銀鱗荘の旧本館は、ニシン漁で財を成した大網元、猪俣安之丞が1873年(明治6年)、余市町に建てた邸宅が前身。1900年、大規模改修が完了し、38年、現在地に移築され、翌年、旅館として開業した。
ニシンの群れを見張るための望楼のほか、75畳もの大広間や神棚、囲炉裏などを備えた豪壮な「ニシン御殿」の建築は、往時の繁栄を今に伝える。今年2月には、隣接するレストラン「グリル銀鱗荘」の建物とともに、国の登録有形文化財となり、昨年公開された映画「天間荘の三姉妹」のロケも行われた。

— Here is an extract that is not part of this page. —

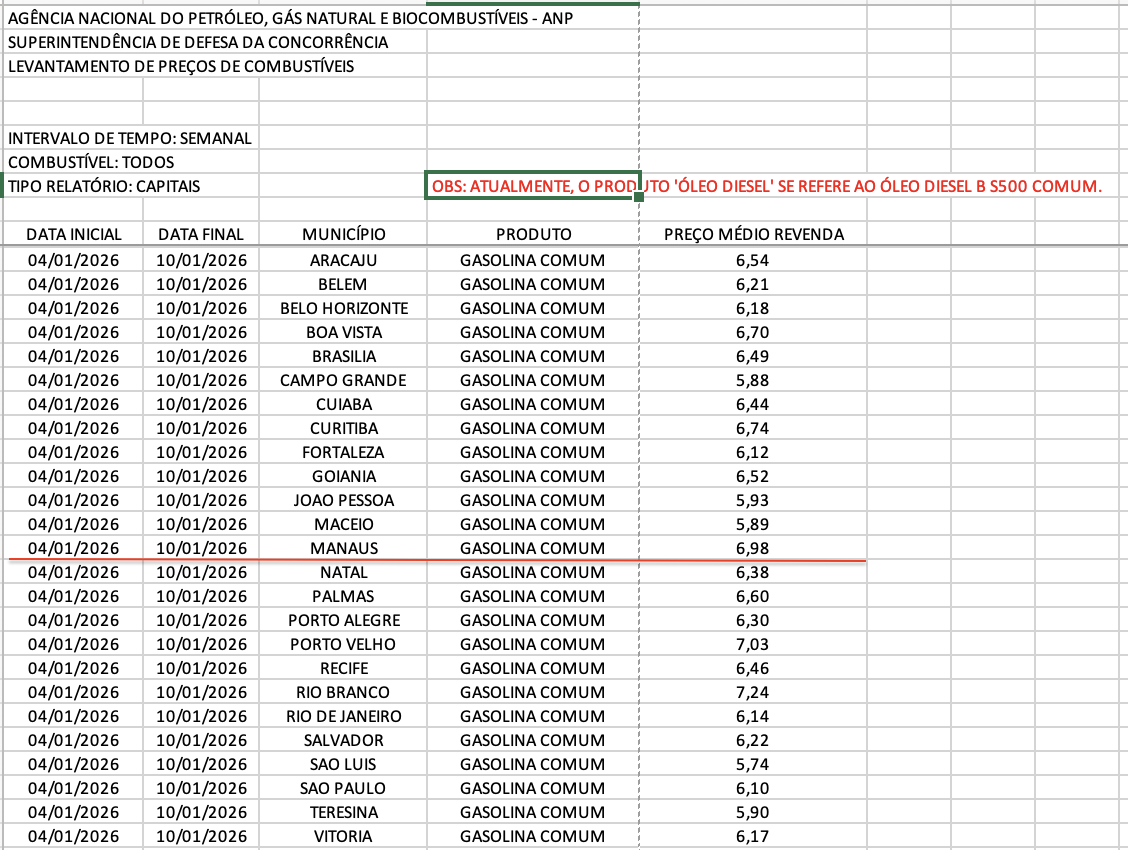
Task: Select the 5,74 price cell for Sao Luis
Action: coord(752,764)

銀鱗荘は家具製造販売大手「ニトリ」が2018年に取得、子会社の「ニトリパブリック」が運営する。ニトリは第36期竜王戦の協賛社にも名を連ねた。
対局室として検討されている、5階建ての新館最上階の特別和洋室「鶴」からは、石狩湾や小樽の中心市街地が一望できる。似鳥総支配人は「この歴史的な建物で、新しい世代の藤井竜王が対局するのは面白い取り合わせになる。対戦の合間に、眺望も楽しんでもらいたいですね」と語った。
小樽商工会議所の中野豊会頭も「歴史と文化が息づく小樽にとって、将棋文化の醸成・発展と観光によるまちづくりの融合が期待できる絶好の機会」と評価。日本将棋連盟北海道支部連合会の山下弘人会長は「藤井竜王らを迎えて将棋界で最も重みのあるタイトル戦を小樽で開催できれば、地元ファンはドキドキ、ワクワクした気持ちになる。コロナ禍で冷めかけた将棋熱に再び火がつくきっかけになれば」と胸を躍らせた。